◆ PROBLEM
Reproduce the items from the line containing "Share Your Views @ Reach (109, 1621)" through the end of the items, substituting "Portal" for "Website" and changing nothing else. Omit the pictures from the reproduction.

◆ RECORDS FOR THE TASK

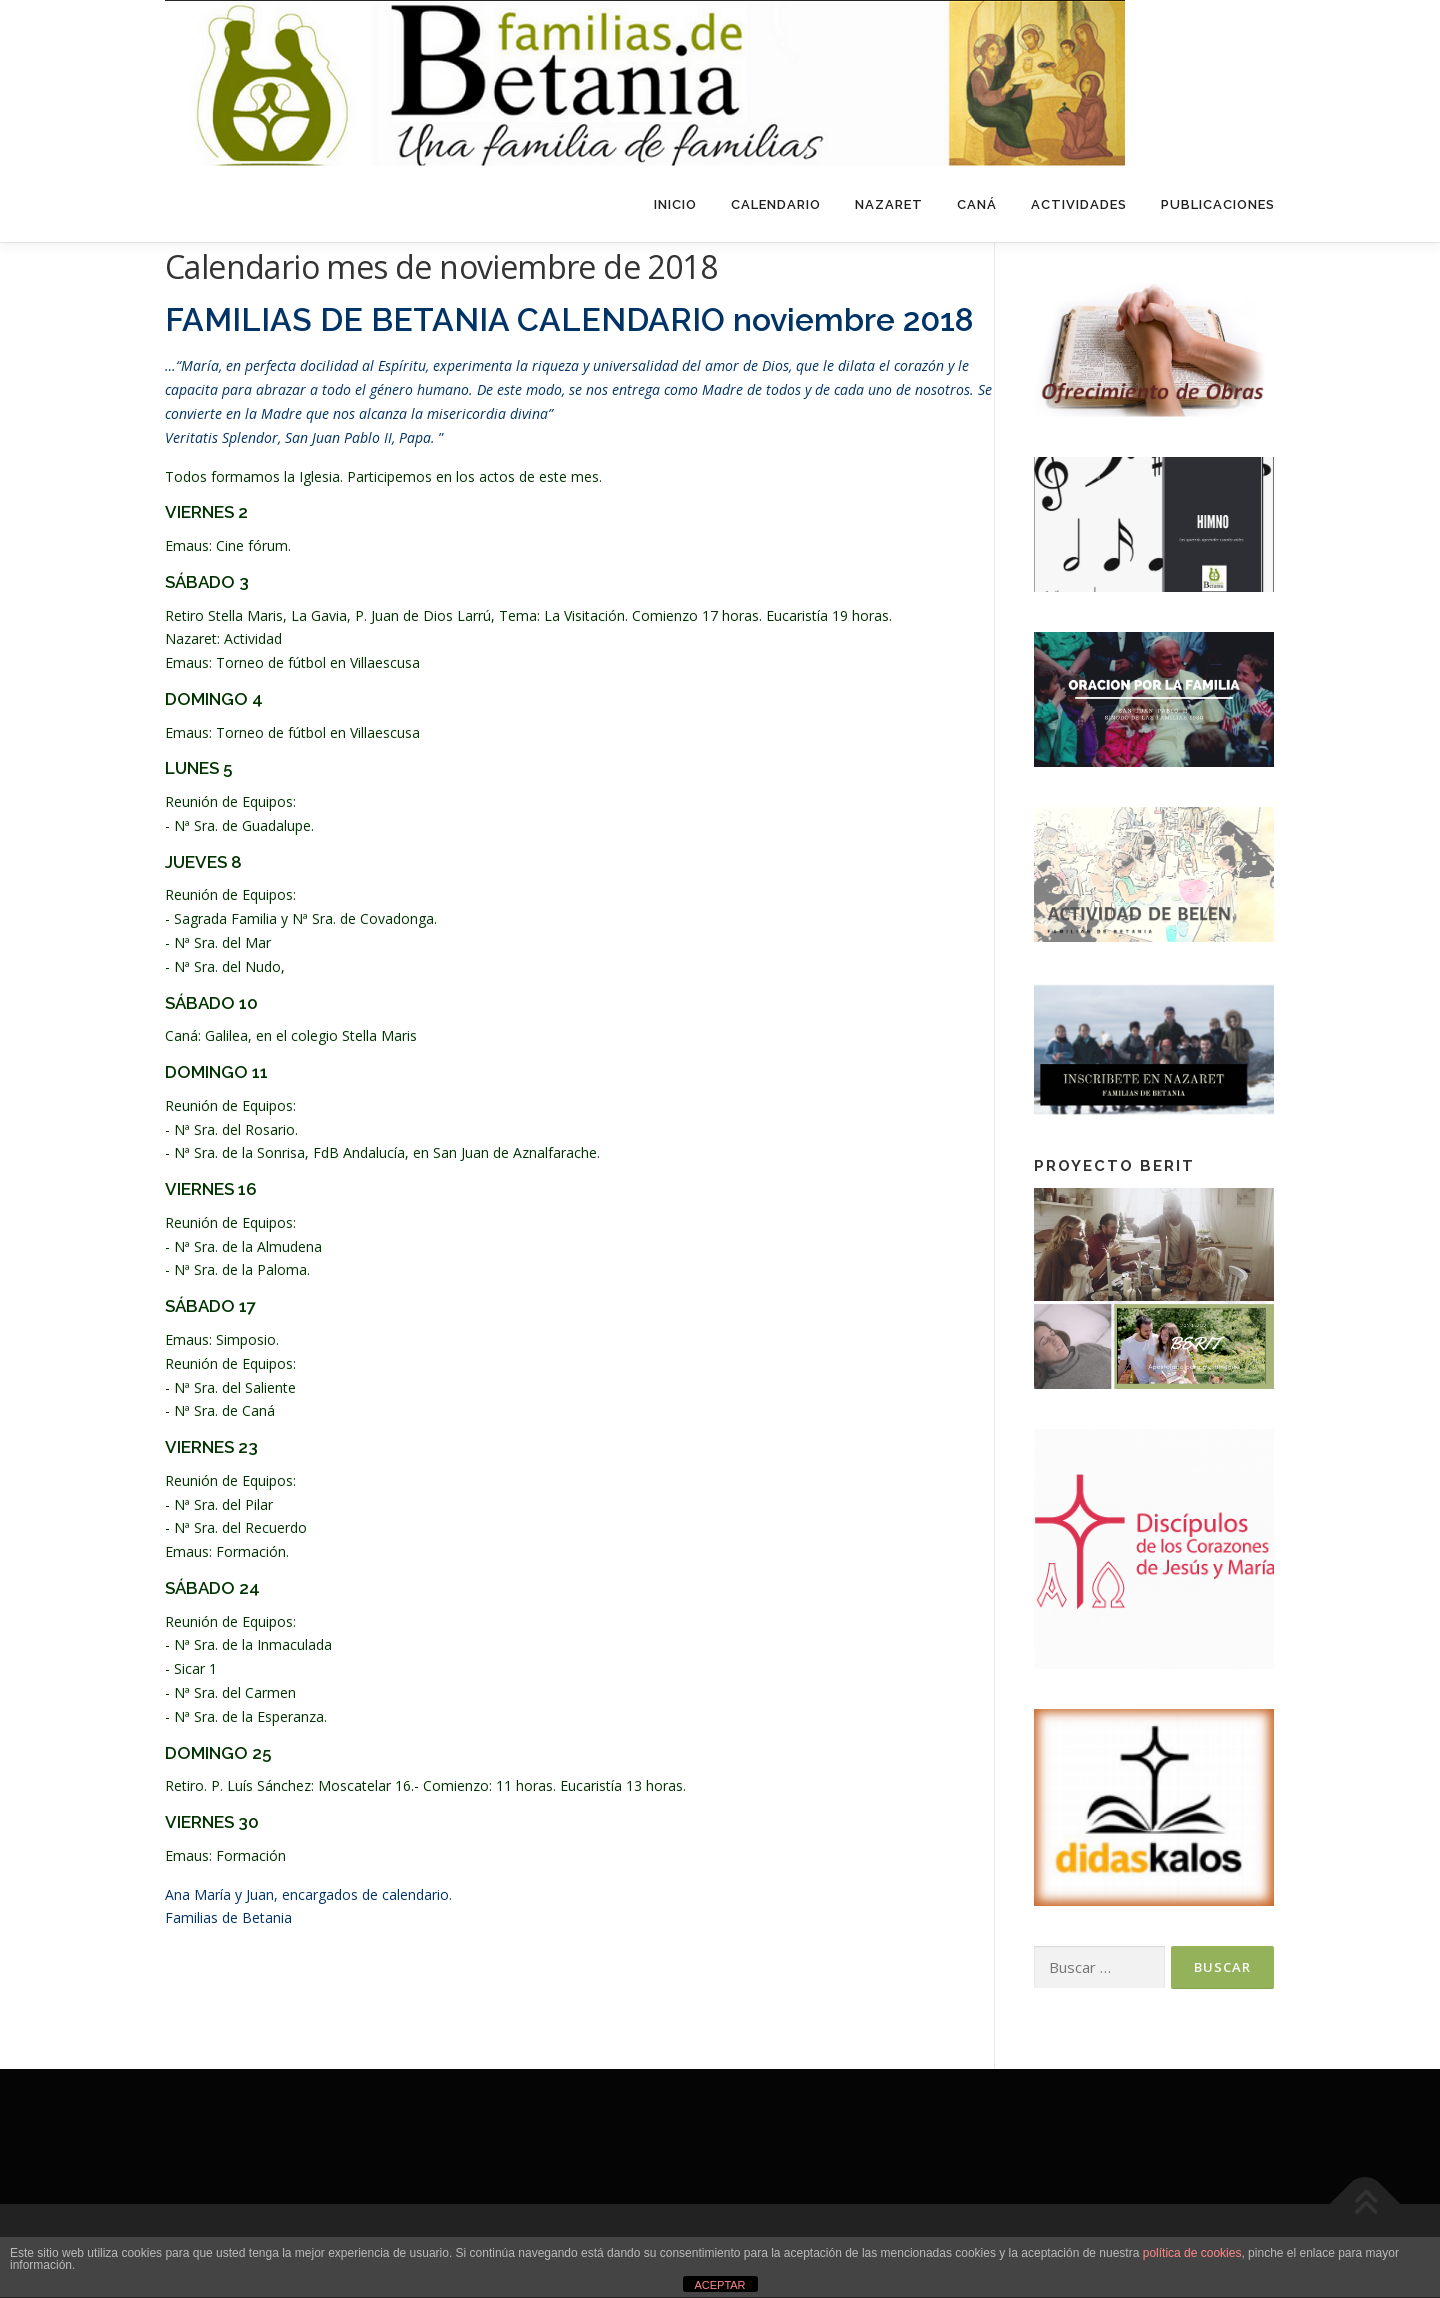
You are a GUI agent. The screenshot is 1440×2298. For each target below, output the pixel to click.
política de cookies (1192, 2253)
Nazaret (889, 204)
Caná (977, 204)
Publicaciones (1218, 204)
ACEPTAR (719, 2285)
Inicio (675, 204)
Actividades (1079, 204)
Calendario (776, 204)
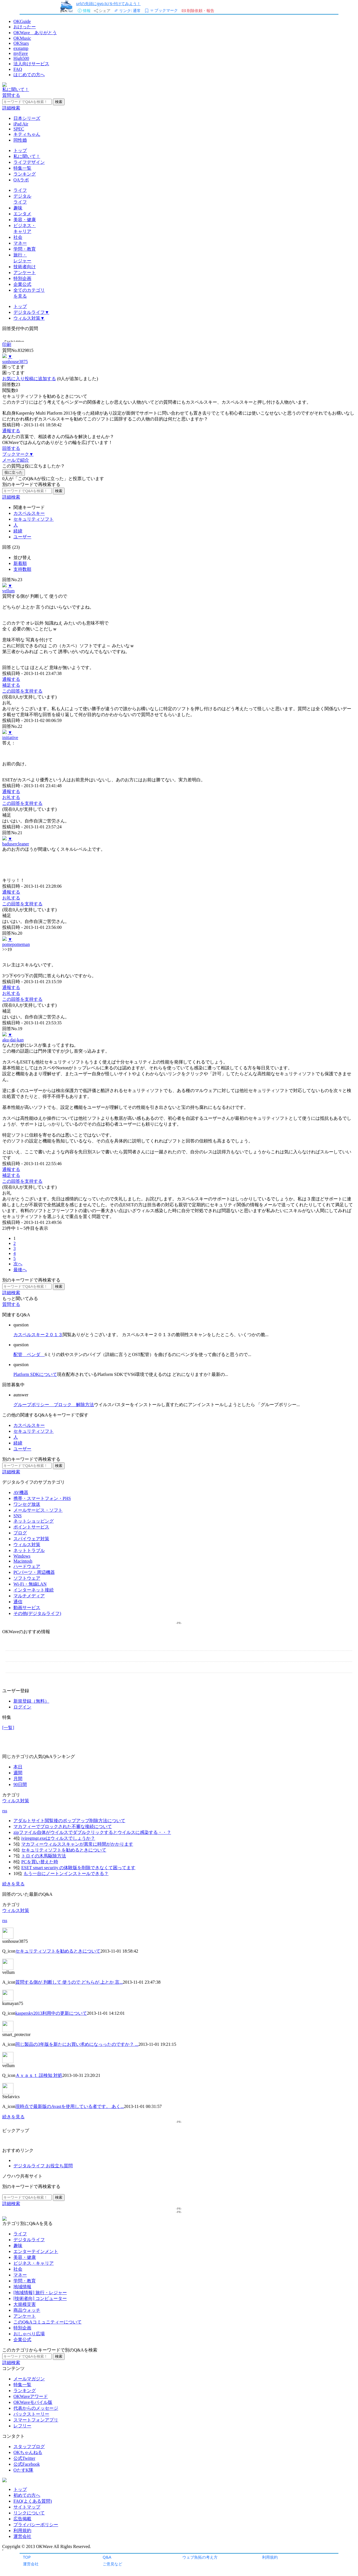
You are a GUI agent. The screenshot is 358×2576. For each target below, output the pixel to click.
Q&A (107, 2557)
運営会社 (31, 2563)
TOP (27, 2557)
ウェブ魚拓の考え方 (200, 2557)
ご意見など (112, 2563)
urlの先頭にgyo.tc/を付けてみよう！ (108, 3)
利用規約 (270, 2557)
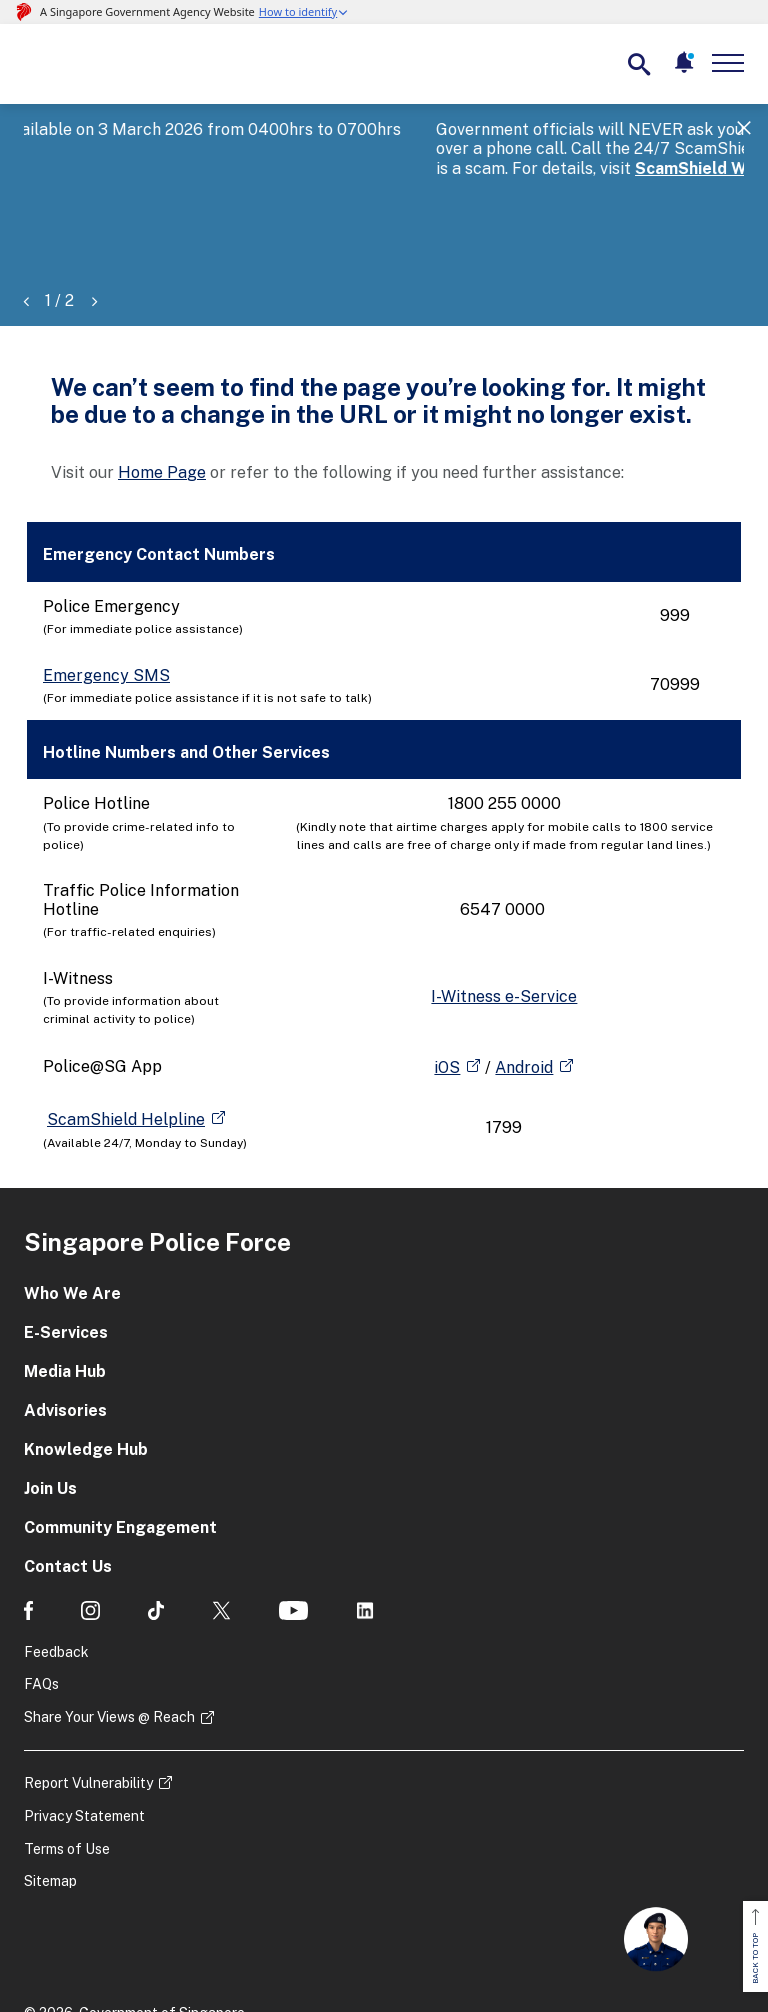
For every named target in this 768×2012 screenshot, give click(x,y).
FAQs (41, 1589)
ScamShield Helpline (126, 1023)
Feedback (56, 1556)
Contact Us (68, 1470)
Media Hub (65, 1275)
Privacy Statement (84, 1720)
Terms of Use (67, 1753)
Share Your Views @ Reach (109, 1621)
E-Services (66, 1236)
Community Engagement (120, 1431)
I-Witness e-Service (504, 900)
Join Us (50, 1392)
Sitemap (50, 1786)
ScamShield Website (304, 168)
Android (524, 971)
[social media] (28, 1514)
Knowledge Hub (86, 1353)
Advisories (65, 1314)
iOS (447, 971)
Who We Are (72, 1197)
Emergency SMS (106, 579)
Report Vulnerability (88, 1687)
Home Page (162, 376)
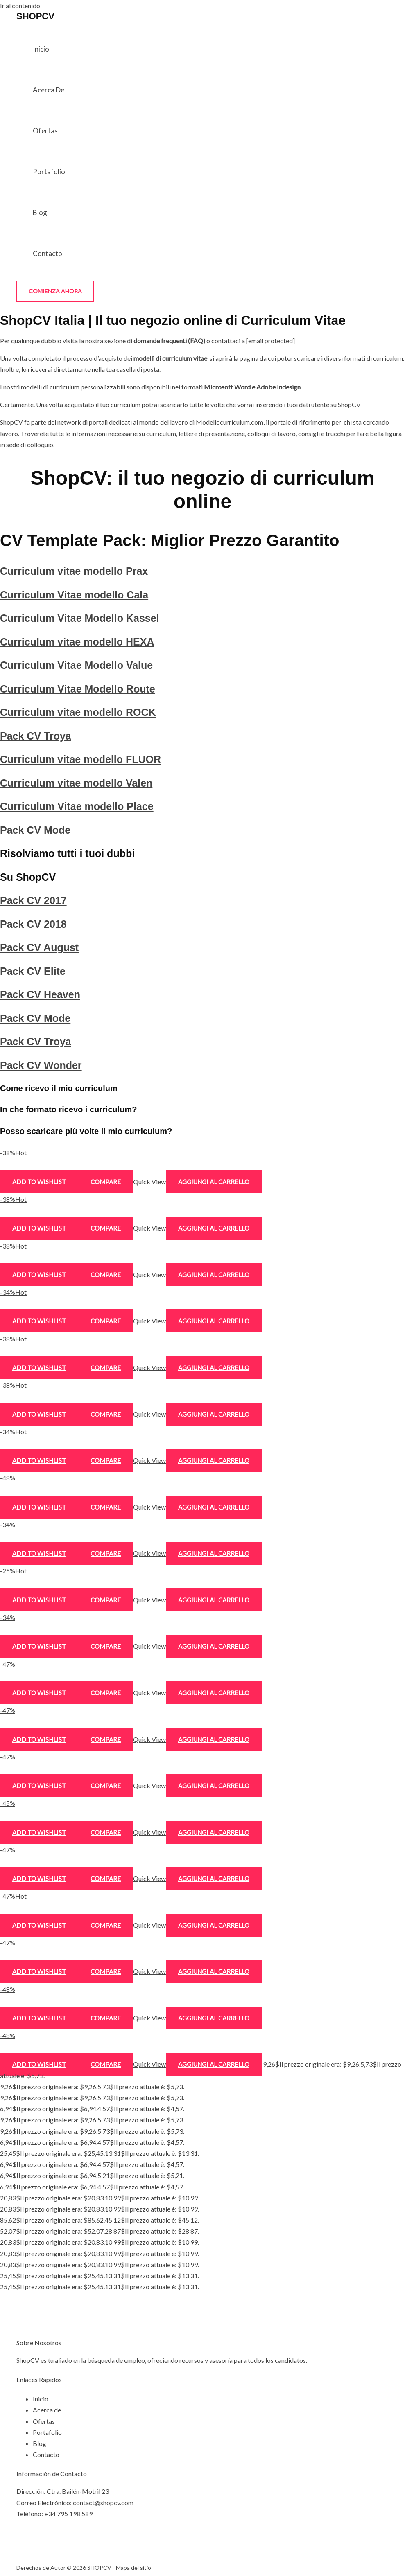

◆ RESPONSE
Share Your Views @ Reach (109, 1621)
E-Services (66, 1236)
Community Engagement (120, 1431)
I-Witness e-Service (504, 900)
Join Us (50, 1392)
Sitemap (50, 1786)
ScamShield Portal (304, 168)
Android (524, 971)
[social media] (28, 1514)
Knowledge Hub (86, 1353)
Advisories (65, 1314)
iOS (447, 971)
Who We Are (72, 1197)
Emergency SMS (106, 579)
Report Vulnerability (88, 1687)
Home Page (162, 376)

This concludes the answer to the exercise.